EXERCISE INSTRUCTIONS
What follows is a set of records, each of which is to be written out exactly.

DATA SECTION
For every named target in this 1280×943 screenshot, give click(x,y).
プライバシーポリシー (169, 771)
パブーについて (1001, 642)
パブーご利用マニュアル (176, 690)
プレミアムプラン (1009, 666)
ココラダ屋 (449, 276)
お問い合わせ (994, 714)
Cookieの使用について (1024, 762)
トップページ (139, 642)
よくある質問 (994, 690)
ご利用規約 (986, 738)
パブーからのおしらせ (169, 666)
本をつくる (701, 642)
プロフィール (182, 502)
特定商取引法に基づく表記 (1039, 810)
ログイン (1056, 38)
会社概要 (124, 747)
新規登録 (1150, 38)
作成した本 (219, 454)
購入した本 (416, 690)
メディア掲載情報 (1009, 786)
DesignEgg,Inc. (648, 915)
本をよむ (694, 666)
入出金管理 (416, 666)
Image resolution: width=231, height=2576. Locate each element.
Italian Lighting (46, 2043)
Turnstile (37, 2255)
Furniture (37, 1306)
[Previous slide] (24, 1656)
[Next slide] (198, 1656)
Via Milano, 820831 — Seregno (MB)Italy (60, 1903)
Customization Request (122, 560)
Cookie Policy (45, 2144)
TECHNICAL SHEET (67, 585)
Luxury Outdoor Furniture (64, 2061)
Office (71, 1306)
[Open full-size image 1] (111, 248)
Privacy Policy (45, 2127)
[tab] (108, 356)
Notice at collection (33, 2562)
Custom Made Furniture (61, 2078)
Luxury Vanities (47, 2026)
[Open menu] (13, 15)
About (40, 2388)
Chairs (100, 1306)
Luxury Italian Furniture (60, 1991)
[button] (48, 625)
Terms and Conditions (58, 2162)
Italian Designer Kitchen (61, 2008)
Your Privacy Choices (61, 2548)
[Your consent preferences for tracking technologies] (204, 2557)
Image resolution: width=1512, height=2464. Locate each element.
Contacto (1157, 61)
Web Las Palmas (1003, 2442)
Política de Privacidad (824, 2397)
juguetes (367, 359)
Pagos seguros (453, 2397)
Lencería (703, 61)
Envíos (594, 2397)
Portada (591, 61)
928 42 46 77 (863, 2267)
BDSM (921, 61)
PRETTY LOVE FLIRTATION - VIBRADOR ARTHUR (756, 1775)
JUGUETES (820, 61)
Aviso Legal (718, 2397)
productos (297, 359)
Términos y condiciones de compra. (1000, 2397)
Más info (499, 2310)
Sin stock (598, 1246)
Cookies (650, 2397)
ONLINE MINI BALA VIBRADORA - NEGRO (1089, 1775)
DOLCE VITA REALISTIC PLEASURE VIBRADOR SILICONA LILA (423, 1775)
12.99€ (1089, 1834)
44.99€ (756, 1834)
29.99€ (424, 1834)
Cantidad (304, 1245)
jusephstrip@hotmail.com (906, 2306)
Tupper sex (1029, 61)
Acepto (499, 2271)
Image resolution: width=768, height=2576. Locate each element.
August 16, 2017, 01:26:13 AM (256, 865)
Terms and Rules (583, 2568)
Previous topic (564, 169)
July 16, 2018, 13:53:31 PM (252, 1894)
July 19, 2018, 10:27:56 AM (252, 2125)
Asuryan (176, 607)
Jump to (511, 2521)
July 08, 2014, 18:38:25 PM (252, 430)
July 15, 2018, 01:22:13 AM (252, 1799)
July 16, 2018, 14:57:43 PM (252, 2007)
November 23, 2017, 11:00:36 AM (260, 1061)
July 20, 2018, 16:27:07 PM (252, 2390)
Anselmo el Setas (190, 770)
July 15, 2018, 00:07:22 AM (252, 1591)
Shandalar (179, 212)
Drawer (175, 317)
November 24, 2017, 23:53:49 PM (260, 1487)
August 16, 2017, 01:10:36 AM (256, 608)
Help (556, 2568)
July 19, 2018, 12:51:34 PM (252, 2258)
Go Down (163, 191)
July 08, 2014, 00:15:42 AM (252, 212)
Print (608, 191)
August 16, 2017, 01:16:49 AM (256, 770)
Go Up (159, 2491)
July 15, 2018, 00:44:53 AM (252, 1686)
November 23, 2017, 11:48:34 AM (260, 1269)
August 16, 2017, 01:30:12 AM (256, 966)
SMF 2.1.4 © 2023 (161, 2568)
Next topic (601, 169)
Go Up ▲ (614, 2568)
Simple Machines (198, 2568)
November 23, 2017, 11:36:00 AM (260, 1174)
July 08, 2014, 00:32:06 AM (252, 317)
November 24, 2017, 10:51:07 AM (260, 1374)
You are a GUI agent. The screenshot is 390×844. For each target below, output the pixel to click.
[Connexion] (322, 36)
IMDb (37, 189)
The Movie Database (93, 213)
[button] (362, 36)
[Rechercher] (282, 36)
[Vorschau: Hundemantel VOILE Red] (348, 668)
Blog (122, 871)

RESPONSE BELOW
For every named target in this 1280×943 screenshot, give click(x,y).
プライバシーポリシー (169, 771)
パブーについて (1001, 642)
パブーご利用マニュアル (176, 690)
プレミアムプラン (1009, 666)
ココラダ屋 (449, 276)
お問い合わせ (994, 714)
Cookieの使用について (1024, 762)
トップページ (139, 642)
よくある質問 (994, 690)
ご利用規約 (986, 738)
パブーからのおしらせ (169, 666)
本をつくる (701, 642)
プロフィール (182, 502)
特定商取引法に基づく表記 (1039, 810)
ログイン (1056, 38)
会社概要 (124, 747)
新規登録 (1150, 38)
作成した本 (219, 454)
購入した本 (416, 690)
メディア掲載情報 (1009, 786)
DesignEgg,Inc. (648, 915)
本をよむ (694, 666)
入出金管理 (416, 666)
Image resolution: width=231, height=2576. Locate each element.
Italian Lighting (46, 2043)
Turnstile (37, 2255)
Furniture (37, 1306)
[Previous slide] (24, 1656)
[Next slide] (198, 1656)
Via Milano, 820831 — Seregno (MB)Italy (60, 1903)
Customization Request (122, 560)
Cookie Policy (45, 2144)
TECHNICAL SHEET (67, 585)
Luxury Outdoor Furniture (64, 2061)
Office (71, 1306)
[Open full-size image 1] (111, 248)
Privacy Policy (45, 2127)
[tab] (108, 356)
Notice at collection (33, 2562)
Custom Made Furniture (61, 2078)
Luxury Vanities (47, 2026)
[Open menu] (13, 15)
About (40, 2388)
Chairs (100, 1306)
Luxury Italian Furniture (60, 1991)
[button] (48, 625)
Terms and Conditions (58, 2162)
Italian Designer Kitchen (61, 2008)
Your Privacy Choices (61, 2548)
[Your consent preferences for tracking technologies] (204, 2557)
Image resolution: width=1512, height=2464. Locate each element.
Contacto (1157, 61)
Web Las Palmas (1003, 2442)
Política de Privacidad (824, 2397)
juguetes (367, 359)
Pagos seguros (453, 2397)
Lencería (703, 61)
Envíos (594, 2397)
Portada (591, 61)
928 42 46 77 (863, 2267)
BDSM (921, 61)
PRETTY LOVE FLIRTATION - VIBRADOR ARTHUR (756, 1775)
JUGUETES (820, 61)
Aviso Legal (718, 2397)
productos (297, 359)
Términos y condiciones de compra. (1000, 2397)
Más info (499, 2310)
Sin stock (598, 1246)
Cookies (650, 2397)
ONLINE MINI BALA VIBRADORA - NEGRO (1089, 1775)
DOLCE VITA REALISTIC PLEASURE VIBRADOR SILICONA LILA (423, 1775)
12.99€ (1089, 1834)
44.99€ (756, 1834)
29.99€ (424, 1834)
Cantidad (304, 1245)
jusephstrip@hotmail.com (906, 2306)
Tupper sex (1029, 61)
Acepto (499, 2271)
Image resolution: width=768, height=2576. Locate each element.
August 16, 2017, 01:26:13 AM (256, 865)
Terms and Rules (583, 2568)
Previous topic (564, 169)
July 16, 2018, 13:53:31 PM (252, 1894)
July 19, 2018, 10:27:56 AM (252, 2125)
Asuryan (176, 607)
Jump to (511, 2521)
July 08, 2014, 18:38:25 PM (252, 430)
July 15, 2018, 01:22:13 AM (252, 1799)
July 16, 2018, 14:57:43 PM (252, 2007)
November 23, 2017, 11:00:36 AM (260, 1061)
July 20, 2018, 16:27:07 PM (252, 2390)
Anselmo el Setas (190, 770)
July 15, 2018, 00:07:22 AM (252, 1591)
Shandalar (179, 212)
Drawer (175, 317)
November 24, 2017, 23:53:49 PM (260, 1487)
August 16, 2017, 01:10:36 AM (256, 608)
Help (556, 2568)
July 19, 2018, 12:51:34 PM (252, 2258)
Go Down (163, 191)
July 08, 2014, 00:15:42 AM (252, 212)
Print (608, 191)
August 16, 2017, 01:16:49 AM (256, 770)
Go Up (159, 2491)
July 15, 2018, 00:44:53 AM (252, 1686)
November 23, 2017, 11:48:34 AM (260, 1269)
August 16, 2017, 01:30:12 AM (256, 966)
SMF 2.1.4 © 2023 (161, 2568)
Next topic (601, 169)
Go Up ▲ (614, 2568)
Simple Machines (198, 2568)
November 23, 2017, 11:36:00 AM (260, 1174)
July 08, 2014, 00:32:06 AM (252, 317)
November 24, 2017, 10:51:07 AM (260, 1374)
You are a GUI agent. The screenshot is 390×844. For each target below, output the pixel to click.
[Connexion] (322, 36)
IMDb (37, 189)
The Movie Database (93, 213)
[button] (362, 36)
[Rechercher] (282, 36)
[Vorschau: Hundemantel VOILE Red] (348, 668)
Blog (122, 871)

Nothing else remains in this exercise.